Tom completed a PhD in 2019 at The University of Edinburgh with a dissertation on  the relationship between Pop art and experimental film since the 1950s. Parts of  this work have been revised and are to be published by Edinburgh University Press  in a forthcoming anthology Tom has edited with Glyn Davis entitled Pop Cinema. He  is also expanding a further part of this research into a book provisionally titled TV  Generation: Art and the Political Imaginary of Television on the Lower East Side. 

Tom has several other in-print and forthcoming publications on experimental film,  television and the history New York’s avant-garde Downtown scene of the 1960– 1990s. This work has profoundly informed Tom’s teaching, which he will continue in  New York using The Coop’s collections as a key resource. 

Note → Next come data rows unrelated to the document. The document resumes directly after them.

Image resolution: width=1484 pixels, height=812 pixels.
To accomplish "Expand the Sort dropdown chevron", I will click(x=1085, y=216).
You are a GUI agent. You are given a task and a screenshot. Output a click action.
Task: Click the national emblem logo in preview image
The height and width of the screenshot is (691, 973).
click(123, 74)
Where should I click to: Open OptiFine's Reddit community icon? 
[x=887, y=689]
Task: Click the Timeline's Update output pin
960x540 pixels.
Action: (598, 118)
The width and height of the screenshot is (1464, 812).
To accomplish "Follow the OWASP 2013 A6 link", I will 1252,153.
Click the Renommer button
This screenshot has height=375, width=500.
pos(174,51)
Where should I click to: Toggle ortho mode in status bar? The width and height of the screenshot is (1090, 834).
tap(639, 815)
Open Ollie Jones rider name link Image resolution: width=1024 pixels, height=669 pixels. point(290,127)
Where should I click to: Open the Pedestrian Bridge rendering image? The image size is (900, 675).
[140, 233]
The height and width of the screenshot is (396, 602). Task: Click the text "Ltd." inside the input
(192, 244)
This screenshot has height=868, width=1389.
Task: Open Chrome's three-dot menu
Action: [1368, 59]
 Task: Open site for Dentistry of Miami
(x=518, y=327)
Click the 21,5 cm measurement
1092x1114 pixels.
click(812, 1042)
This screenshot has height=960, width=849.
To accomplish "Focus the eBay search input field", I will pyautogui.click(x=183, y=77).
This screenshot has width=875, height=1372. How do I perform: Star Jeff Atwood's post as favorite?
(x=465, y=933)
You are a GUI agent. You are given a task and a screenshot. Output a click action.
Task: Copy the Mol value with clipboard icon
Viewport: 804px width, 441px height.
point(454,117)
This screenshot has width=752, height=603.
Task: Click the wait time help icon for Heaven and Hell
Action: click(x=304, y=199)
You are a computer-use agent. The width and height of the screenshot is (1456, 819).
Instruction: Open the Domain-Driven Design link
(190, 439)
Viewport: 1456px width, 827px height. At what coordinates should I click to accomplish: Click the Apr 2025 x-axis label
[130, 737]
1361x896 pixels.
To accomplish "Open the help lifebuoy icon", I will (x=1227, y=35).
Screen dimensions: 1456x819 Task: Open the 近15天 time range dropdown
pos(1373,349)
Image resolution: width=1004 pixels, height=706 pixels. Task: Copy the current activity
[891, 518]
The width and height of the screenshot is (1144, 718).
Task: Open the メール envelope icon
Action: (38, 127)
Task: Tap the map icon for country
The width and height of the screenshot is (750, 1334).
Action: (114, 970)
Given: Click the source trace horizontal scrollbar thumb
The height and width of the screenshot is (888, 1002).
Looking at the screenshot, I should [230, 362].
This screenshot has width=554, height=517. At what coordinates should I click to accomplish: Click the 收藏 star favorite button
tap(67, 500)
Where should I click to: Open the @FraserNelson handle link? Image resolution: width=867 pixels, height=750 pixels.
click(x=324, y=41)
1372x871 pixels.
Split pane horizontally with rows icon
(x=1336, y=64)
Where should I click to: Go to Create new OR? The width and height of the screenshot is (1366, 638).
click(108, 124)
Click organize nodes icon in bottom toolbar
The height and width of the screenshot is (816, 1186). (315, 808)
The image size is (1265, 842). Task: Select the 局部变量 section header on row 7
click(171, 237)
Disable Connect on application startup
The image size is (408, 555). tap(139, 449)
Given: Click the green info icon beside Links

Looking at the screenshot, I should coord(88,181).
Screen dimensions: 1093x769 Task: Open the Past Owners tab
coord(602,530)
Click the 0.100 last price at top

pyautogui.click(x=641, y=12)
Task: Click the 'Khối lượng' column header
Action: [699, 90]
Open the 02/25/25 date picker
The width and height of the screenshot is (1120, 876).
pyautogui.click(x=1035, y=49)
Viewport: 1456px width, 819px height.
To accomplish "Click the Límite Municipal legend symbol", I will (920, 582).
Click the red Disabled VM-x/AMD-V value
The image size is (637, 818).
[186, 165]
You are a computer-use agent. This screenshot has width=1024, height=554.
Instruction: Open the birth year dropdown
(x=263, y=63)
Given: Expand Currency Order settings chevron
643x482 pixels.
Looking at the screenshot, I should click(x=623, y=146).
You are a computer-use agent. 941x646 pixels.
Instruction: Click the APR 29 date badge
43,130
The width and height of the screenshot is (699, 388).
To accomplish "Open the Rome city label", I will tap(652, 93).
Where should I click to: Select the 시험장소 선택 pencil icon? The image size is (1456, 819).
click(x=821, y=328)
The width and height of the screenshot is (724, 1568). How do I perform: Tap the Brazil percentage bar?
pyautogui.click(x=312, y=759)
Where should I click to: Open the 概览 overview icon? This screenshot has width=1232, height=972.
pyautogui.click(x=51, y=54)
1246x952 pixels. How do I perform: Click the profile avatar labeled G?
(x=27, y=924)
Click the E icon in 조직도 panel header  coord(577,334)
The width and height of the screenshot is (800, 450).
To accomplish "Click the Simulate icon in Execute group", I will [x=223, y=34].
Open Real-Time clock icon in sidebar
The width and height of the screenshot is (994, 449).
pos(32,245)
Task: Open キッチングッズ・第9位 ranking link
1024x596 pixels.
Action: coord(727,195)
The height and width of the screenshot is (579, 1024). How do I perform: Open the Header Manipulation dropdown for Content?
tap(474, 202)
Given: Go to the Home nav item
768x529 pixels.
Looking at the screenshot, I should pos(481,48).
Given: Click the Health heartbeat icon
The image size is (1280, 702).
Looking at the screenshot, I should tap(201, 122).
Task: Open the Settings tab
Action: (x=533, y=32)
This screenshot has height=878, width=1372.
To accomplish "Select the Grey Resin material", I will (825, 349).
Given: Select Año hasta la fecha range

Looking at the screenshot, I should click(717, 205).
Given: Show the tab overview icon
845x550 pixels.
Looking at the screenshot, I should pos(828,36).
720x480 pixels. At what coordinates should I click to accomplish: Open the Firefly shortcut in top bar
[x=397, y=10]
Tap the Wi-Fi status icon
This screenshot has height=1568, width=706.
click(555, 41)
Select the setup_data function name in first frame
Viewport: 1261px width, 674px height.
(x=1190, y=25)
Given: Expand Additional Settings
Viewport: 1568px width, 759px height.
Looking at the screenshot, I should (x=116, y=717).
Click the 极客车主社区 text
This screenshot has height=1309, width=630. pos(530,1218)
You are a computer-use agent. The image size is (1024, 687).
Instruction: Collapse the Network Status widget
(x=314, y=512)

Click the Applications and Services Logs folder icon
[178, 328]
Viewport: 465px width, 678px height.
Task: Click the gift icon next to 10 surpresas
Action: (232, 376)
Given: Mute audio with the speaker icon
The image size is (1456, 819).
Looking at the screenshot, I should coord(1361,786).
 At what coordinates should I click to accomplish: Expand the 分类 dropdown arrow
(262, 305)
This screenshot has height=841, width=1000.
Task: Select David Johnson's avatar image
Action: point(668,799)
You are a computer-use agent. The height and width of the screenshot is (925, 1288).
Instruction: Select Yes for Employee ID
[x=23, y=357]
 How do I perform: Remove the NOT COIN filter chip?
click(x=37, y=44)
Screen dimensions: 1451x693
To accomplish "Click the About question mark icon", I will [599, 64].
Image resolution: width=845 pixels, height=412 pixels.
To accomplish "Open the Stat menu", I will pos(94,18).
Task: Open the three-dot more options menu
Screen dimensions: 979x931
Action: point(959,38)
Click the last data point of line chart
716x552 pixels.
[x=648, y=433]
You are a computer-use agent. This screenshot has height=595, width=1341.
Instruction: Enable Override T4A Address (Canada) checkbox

As part of Tom’s strategic plan for The Coop, he will aim to revive the scholar-in residence program to encourage and support academic research into the collection.  Tom will also seek to implement focused education and programming initiatives  with the ultimate aim of funding a teaching fellowship and a set of curatorial  fellowships at The Coop that will support pedagogical programmes and a roster of  screenings and publications. An expansion of community-oriented workshops for  artists and filmmakers will also be a key priority. One of the central ambitions of  Tom’s tenure will be to further assist The Coop in the preservation, digitization, and  storage of its world-leading collection of experimental film and video artworks  through a rigorous grant-getting program, as well as through collaborations with  institutional partners within and beyond New York City.